Hilary Russell

Good morning, everyone.  Fall is upon us, it seems.  Apples are ripe and abundant, and so does nature nourish and sustain us.

Our poet today, Hilary Russell, has had an interesting life.  Having grown up outside of New York City, he now lives in the Berkshires, in Western Massachusetts.  He holds a bachelor’s degree from Villanova University and a master’s from Wesleyan University.  But what is interesting is what he now does for a living.  After teaching high school English for many years, he took up small boat building and, through his company, Berkshire Boat Building School, he teaches classes in boat-building.  While many, if not most poets have college and graduate school degrees, few, if any, build boats.

His poems have appeared in Ploughshares, The Beloit Poetry Journal, Boulevard, The George Washington Review, and other well-known journals.  He is the author of Giving up the House, a chapbook (Mad River Press); The Anthology of American Poetry (Wayside Press), and The Portable Writer (Wayside Press).  Among the many venues where he has read his work are Villanova University, Pace University, The Folger Shakespeare Library, and Arrowhead, the home of Herman Melville in Pittsfield, Massachusetts.

It’s my distinct pleasure to share these three poems by Hilary Russell:

The Old War
The House Gets
Darlene Newman’s Exercise

 –Irene Willis
                 Poetry Editor

The Old War

I have to float it in a foot of water
back up against it, flop in, then swing
aboard my skinny calves and bony feet.
I don’t think then about disembarking
and slogging ashore god-knows-where,
at least not once I’m settled, tilting forward,
paddle poised, about to slip through
April’s ice-out, listening for the fiercely
chirping Osprey and the Great Blue
Heron’s angry kuck, kuck, kuck.


The House Gets

ahead of us, and winter
dithers like the plague –
this-that, late-now.
How many courses
will she serve
to our sorry senses?
Hospitals and houses –
plates of astonished friends.

The prodigal sun
will soon spruce
the slushy day.

My wife says a friend
said, “Moving is death.”
Pillow talk.
She takes out the ashes,
worries the dust,
asks me to vacuum.
How much?

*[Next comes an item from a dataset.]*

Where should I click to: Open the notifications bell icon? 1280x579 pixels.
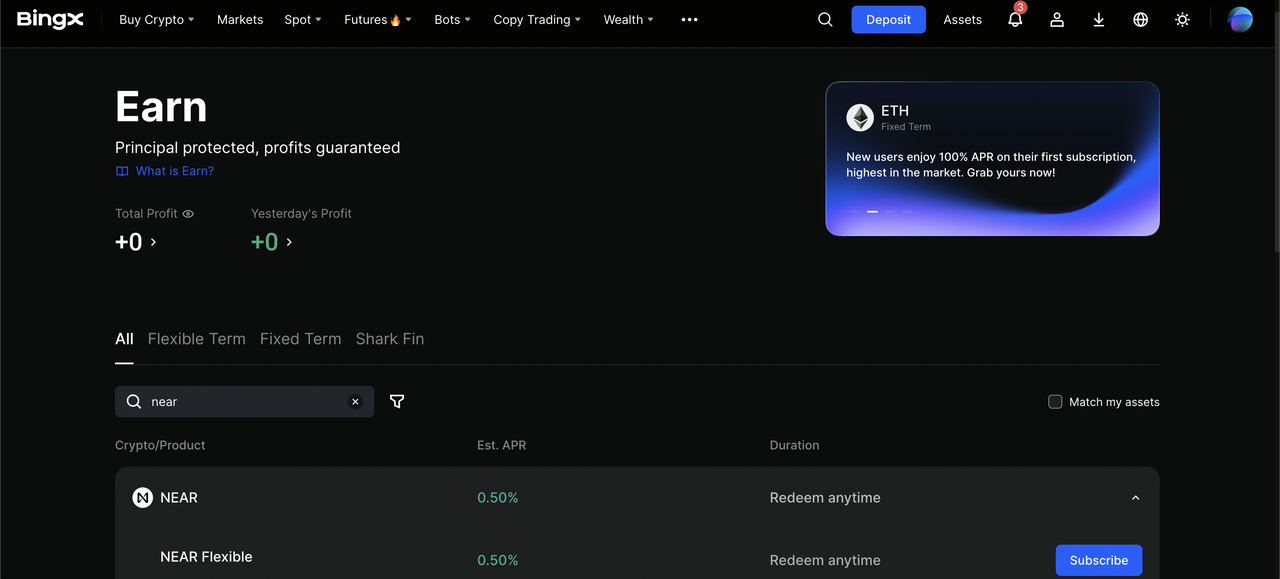[1015, 20]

How Much?
All of it! Every room!

DARLENE NEWMAN’S EXERCISE

Chub’s wife Darlene likes to keep her lawn
looking perfect. She seems to mow it every day.
When you drive by, she’s in her black bikini
leaning into her mower and shooting her eyes

at you with a dead look like every part

of her works except her face. No one can wave
at a face like that. But Darlene told me:

“Chub likes to get at his body work right after dinner.
It takes an hour to fix it, but he eats in fifteen minutes.
Then I don’t see him till five-thirty the next day.

For exercise I mow the lawn and take walks.

There’s not an hour in the day I don’t see a vehicle
Chub’s worked on. Sometimes the rust is coming back.
I never miss one going by. It’s how I get my exercise.”